• Task description:
In the data, extract each line that holds the string "Mediterranean".

• Material supplied:
════════

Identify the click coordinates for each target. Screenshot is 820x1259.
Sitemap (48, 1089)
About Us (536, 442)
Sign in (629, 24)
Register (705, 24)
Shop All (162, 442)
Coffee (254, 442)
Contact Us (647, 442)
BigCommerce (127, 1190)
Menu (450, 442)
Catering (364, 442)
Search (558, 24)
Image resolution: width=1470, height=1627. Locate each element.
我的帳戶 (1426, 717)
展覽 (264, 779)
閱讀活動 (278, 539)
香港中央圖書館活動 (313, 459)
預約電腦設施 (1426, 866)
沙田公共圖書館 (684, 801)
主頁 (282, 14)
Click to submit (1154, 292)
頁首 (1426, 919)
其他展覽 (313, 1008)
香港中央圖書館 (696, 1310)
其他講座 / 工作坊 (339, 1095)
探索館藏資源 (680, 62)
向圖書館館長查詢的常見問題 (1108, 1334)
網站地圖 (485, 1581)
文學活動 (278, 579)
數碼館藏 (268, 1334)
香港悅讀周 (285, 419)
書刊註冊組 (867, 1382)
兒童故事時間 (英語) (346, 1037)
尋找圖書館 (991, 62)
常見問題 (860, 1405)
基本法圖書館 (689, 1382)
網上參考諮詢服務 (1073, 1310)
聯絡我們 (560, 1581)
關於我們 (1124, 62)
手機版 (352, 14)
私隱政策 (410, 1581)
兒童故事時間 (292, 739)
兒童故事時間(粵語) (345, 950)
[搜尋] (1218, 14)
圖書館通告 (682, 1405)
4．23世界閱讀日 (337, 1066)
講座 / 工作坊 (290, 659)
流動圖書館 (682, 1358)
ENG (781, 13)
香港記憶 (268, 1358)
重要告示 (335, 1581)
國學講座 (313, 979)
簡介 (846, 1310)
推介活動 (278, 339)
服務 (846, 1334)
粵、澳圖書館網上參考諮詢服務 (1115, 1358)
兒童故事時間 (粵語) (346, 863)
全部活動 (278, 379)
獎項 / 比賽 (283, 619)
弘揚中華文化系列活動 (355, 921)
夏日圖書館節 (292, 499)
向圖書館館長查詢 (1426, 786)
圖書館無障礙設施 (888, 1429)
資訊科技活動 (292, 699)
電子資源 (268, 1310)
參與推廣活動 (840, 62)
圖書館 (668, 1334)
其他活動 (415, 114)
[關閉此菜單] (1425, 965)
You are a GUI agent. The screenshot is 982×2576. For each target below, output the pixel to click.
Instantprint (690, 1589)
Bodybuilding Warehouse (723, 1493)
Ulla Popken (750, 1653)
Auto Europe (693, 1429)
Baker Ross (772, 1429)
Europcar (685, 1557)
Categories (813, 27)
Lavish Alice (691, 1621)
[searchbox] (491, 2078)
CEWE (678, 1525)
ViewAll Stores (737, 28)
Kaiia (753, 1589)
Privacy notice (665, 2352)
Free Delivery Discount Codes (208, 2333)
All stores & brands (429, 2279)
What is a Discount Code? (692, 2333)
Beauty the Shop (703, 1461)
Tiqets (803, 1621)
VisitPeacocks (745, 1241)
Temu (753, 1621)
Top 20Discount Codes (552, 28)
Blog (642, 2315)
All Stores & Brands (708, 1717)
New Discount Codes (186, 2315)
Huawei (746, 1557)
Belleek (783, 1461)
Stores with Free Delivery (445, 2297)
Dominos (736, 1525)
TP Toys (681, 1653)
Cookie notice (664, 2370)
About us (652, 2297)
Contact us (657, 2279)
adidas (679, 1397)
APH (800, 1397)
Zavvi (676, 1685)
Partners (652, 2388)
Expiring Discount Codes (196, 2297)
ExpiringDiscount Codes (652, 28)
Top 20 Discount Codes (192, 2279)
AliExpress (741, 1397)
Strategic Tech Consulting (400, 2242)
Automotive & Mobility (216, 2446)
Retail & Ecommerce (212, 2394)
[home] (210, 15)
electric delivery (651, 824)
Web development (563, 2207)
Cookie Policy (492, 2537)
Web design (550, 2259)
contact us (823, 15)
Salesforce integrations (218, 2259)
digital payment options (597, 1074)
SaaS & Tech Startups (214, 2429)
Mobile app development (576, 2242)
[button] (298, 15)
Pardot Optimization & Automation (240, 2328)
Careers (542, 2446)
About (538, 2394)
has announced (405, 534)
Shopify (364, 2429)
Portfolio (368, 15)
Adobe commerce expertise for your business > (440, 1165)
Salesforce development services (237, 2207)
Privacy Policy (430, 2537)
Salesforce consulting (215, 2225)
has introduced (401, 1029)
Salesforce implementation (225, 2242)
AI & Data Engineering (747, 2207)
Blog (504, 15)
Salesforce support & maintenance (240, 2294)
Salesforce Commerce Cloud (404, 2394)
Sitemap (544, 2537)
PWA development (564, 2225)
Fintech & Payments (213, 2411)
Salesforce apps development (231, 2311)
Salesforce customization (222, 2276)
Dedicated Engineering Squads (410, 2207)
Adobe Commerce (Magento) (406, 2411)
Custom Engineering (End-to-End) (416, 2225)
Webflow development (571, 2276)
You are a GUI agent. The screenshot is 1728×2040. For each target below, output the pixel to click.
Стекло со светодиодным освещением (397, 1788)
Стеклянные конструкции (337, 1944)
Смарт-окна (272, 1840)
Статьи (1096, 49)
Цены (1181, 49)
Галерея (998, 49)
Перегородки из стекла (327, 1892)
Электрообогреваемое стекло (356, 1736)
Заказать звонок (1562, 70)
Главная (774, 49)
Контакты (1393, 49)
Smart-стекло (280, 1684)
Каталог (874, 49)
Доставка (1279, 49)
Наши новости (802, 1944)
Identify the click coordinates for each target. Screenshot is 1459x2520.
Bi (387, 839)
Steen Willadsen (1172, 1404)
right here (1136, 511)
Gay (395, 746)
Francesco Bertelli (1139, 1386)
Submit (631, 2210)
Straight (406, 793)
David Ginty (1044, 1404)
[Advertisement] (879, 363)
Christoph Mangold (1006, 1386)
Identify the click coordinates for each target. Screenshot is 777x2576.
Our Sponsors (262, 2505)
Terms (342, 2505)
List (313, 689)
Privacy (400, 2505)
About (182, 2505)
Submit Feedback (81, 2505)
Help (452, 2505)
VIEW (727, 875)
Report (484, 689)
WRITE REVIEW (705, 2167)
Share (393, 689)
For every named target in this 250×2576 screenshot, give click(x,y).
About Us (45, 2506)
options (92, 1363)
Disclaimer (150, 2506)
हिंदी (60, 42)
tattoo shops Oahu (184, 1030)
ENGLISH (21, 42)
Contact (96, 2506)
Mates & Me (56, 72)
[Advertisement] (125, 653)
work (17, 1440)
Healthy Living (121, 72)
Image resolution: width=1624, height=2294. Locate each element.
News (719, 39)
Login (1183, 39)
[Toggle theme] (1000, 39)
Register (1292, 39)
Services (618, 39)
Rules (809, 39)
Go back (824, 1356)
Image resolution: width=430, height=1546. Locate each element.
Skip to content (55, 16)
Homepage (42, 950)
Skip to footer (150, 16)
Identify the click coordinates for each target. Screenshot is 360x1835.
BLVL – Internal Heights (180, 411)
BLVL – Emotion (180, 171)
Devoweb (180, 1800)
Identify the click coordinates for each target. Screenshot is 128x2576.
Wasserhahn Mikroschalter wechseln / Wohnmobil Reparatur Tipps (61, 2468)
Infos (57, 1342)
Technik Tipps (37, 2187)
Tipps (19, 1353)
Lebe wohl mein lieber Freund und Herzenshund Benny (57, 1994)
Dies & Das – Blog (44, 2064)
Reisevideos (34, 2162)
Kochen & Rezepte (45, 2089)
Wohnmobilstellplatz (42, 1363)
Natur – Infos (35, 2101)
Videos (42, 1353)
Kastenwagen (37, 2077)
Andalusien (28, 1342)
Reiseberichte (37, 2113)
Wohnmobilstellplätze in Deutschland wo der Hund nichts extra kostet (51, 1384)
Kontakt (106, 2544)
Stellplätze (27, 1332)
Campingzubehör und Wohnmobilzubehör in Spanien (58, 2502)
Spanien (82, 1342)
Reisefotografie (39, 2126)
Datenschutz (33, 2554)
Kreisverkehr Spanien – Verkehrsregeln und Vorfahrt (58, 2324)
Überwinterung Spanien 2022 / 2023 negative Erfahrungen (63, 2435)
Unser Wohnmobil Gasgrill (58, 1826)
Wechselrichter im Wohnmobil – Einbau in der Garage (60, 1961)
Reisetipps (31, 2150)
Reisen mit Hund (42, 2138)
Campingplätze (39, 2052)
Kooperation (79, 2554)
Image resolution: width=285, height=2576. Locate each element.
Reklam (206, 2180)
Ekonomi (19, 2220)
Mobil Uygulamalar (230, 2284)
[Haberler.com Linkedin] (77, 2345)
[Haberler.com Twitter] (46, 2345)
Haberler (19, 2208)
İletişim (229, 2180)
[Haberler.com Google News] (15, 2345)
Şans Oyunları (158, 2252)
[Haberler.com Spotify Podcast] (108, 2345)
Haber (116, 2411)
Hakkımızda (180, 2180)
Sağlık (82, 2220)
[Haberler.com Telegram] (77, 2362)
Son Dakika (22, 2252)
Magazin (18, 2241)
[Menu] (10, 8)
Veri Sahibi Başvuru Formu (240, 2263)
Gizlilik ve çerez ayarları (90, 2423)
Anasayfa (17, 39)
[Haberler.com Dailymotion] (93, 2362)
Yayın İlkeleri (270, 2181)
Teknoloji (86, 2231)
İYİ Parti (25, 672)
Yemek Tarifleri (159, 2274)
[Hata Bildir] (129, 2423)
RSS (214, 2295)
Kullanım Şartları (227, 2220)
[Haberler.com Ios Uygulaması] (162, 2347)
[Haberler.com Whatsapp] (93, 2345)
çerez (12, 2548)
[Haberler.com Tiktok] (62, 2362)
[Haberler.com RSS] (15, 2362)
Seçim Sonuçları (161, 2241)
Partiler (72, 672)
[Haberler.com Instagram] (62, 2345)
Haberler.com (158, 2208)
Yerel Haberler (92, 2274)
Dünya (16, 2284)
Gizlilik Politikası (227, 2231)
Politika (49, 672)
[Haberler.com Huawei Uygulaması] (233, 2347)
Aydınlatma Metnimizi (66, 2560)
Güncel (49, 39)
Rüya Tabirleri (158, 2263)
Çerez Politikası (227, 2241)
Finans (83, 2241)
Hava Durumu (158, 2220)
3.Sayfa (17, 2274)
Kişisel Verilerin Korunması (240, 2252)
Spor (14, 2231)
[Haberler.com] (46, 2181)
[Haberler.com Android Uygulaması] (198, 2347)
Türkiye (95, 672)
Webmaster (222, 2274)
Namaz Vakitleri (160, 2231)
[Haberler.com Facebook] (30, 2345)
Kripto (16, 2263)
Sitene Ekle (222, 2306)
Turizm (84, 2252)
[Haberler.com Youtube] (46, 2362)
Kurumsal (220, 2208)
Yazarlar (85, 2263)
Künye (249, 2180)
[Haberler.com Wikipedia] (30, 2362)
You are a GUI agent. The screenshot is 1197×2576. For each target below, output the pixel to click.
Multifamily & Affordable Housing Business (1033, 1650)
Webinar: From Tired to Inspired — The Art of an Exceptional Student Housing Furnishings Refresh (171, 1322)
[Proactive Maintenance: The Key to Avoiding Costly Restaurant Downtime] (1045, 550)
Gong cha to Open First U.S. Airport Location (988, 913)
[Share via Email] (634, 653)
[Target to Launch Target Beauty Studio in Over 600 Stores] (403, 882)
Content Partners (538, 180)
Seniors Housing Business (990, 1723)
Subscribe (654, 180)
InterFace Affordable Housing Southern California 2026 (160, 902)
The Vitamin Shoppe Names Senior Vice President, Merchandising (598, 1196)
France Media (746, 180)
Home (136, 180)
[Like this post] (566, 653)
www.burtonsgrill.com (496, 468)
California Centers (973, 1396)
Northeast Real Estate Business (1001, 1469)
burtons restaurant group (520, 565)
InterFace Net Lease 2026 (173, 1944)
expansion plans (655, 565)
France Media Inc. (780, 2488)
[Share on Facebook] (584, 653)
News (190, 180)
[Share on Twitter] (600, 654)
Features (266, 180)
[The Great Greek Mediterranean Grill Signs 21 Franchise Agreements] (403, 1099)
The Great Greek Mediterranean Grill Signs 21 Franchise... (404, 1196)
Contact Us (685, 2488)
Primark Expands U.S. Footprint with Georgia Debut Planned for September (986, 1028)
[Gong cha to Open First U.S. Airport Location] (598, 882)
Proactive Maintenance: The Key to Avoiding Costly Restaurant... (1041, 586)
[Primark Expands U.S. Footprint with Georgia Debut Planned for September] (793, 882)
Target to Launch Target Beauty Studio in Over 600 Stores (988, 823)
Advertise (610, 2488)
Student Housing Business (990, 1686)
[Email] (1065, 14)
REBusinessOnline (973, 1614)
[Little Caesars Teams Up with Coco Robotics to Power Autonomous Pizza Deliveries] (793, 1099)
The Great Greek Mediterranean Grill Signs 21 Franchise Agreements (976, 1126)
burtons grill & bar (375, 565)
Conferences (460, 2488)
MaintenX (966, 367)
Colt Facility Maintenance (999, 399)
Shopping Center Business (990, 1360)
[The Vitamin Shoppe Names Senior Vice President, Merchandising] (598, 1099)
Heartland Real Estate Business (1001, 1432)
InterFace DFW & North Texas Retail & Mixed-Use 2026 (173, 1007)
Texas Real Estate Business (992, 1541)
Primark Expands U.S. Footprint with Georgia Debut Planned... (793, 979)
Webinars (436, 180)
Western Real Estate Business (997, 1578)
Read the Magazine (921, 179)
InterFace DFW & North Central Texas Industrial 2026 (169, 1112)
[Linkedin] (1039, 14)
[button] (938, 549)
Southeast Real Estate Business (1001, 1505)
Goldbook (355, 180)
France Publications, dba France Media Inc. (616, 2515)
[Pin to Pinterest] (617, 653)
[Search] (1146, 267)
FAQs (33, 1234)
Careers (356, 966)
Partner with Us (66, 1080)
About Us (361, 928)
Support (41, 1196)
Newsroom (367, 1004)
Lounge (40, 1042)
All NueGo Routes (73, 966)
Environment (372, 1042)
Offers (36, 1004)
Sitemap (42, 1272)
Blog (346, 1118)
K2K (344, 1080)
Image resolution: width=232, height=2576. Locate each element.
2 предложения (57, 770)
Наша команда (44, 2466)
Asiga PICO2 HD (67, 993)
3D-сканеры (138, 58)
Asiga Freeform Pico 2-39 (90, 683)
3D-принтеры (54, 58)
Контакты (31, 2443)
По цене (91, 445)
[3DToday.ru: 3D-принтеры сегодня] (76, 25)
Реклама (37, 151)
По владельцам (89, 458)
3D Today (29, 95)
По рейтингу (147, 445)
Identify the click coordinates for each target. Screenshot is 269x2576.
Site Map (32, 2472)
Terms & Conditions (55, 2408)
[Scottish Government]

════════

• Result of this exercise:
[The Great Greek Mediterranean Grill Signs 21 Franchise Agreements] (403, 1099)
The Great Greek Mediterranean Grill Signs 21 Franchise... (404, 1196)
The Great Greek Mediterranean Grill Signs 21 Franchise Agreements (976, 1126)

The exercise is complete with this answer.